### Dataset records:
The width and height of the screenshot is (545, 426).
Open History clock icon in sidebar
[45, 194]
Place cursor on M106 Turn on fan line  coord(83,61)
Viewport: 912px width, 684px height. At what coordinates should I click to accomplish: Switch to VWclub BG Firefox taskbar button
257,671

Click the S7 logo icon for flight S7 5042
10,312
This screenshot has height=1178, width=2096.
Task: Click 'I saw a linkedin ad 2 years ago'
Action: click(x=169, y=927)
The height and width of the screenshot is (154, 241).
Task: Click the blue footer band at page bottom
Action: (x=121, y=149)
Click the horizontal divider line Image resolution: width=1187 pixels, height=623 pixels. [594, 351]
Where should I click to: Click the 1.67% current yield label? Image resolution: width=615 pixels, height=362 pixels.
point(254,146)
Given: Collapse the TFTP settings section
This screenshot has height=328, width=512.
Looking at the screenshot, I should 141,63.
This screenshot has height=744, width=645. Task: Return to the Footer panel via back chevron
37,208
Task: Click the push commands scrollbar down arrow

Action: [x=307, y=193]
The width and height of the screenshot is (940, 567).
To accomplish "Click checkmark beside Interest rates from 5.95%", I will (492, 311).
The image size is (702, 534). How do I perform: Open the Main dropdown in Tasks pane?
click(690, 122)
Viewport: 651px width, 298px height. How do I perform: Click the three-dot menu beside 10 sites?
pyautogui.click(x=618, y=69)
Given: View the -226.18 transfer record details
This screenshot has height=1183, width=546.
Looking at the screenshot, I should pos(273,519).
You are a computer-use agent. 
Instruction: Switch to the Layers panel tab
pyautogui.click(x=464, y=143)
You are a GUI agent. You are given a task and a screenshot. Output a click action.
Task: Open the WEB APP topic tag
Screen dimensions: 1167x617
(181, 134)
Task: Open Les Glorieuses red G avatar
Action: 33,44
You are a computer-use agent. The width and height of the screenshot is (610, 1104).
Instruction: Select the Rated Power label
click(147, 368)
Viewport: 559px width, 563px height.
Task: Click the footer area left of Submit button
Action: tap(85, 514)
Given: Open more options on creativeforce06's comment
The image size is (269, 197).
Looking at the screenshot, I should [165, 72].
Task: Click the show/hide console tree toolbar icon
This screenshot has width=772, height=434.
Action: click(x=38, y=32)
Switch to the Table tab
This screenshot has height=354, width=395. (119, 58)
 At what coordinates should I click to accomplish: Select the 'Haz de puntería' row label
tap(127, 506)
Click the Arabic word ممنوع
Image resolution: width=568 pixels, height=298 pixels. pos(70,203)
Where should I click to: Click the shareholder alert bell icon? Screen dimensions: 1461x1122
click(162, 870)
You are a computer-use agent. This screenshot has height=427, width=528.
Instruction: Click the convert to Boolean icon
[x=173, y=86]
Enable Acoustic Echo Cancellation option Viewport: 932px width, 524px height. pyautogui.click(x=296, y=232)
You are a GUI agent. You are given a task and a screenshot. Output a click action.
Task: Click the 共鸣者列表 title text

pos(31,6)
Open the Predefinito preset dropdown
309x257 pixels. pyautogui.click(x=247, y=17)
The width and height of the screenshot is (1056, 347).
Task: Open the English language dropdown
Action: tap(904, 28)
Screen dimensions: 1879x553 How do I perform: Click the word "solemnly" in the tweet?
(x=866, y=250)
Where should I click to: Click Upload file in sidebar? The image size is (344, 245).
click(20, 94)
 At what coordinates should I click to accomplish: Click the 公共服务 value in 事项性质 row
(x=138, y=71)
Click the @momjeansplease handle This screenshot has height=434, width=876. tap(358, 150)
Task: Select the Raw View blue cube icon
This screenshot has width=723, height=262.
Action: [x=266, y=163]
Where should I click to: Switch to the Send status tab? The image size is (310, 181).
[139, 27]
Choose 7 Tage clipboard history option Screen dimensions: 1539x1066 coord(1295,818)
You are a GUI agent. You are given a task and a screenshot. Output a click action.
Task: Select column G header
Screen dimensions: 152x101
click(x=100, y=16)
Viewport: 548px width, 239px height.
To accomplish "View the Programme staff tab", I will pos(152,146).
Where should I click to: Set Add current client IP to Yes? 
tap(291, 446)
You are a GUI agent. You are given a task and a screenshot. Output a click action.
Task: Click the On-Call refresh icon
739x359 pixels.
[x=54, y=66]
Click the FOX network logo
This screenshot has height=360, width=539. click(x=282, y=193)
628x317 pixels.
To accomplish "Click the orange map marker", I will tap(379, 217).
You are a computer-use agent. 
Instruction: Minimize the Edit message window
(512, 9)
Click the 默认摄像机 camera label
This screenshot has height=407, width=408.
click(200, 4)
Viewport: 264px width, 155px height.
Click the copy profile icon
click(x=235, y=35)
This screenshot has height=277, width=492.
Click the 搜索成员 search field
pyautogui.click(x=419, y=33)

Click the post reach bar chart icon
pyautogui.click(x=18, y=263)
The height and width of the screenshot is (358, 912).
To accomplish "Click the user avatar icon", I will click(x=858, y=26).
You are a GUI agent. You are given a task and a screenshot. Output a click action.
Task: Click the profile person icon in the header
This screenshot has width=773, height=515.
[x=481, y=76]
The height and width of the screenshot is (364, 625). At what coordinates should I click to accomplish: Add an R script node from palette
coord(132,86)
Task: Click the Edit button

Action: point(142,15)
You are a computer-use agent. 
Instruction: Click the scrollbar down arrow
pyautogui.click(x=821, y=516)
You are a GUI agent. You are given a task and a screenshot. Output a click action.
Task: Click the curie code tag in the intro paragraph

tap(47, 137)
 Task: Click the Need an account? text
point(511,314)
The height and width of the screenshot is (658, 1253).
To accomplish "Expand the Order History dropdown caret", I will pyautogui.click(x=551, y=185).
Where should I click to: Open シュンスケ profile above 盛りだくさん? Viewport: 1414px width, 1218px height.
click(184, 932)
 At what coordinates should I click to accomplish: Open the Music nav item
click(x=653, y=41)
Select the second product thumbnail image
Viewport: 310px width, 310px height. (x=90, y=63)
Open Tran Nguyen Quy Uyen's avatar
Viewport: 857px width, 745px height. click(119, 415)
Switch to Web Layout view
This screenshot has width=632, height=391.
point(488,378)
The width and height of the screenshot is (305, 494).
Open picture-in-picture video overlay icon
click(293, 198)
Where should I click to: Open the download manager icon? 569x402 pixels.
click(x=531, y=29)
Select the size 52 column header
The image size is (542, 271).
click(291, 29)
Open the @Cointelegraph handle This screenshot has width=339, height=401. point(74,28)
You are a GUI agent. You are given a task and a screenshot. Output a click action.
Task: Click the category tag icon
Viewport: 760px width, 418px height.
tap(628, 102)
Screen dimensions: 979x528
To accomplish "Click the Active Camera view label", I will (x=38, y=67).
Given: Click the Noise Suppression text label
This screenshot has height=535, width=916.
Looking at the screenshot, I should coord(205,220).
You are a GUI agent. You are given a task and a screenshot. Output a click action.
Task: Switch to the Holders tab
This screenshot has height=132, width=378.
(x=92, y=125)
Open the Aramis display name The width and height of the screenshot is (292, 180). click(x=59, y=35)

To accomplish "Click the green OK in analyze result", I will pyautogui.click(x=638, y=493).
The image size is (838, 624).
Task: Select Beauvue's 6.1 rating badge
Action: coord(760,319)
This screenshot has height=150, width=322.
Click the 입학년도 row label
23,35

### Assignment:
Write out, unaltered, the lines from the opening of the listing through the line that includes "Place cursor on".

### Written reply:
The width and height of the screenshot is (545, 426).
Open History clock icon in sidebar
[45, 194]
Place cursor on M106 Turn on fan line  coord(83,61)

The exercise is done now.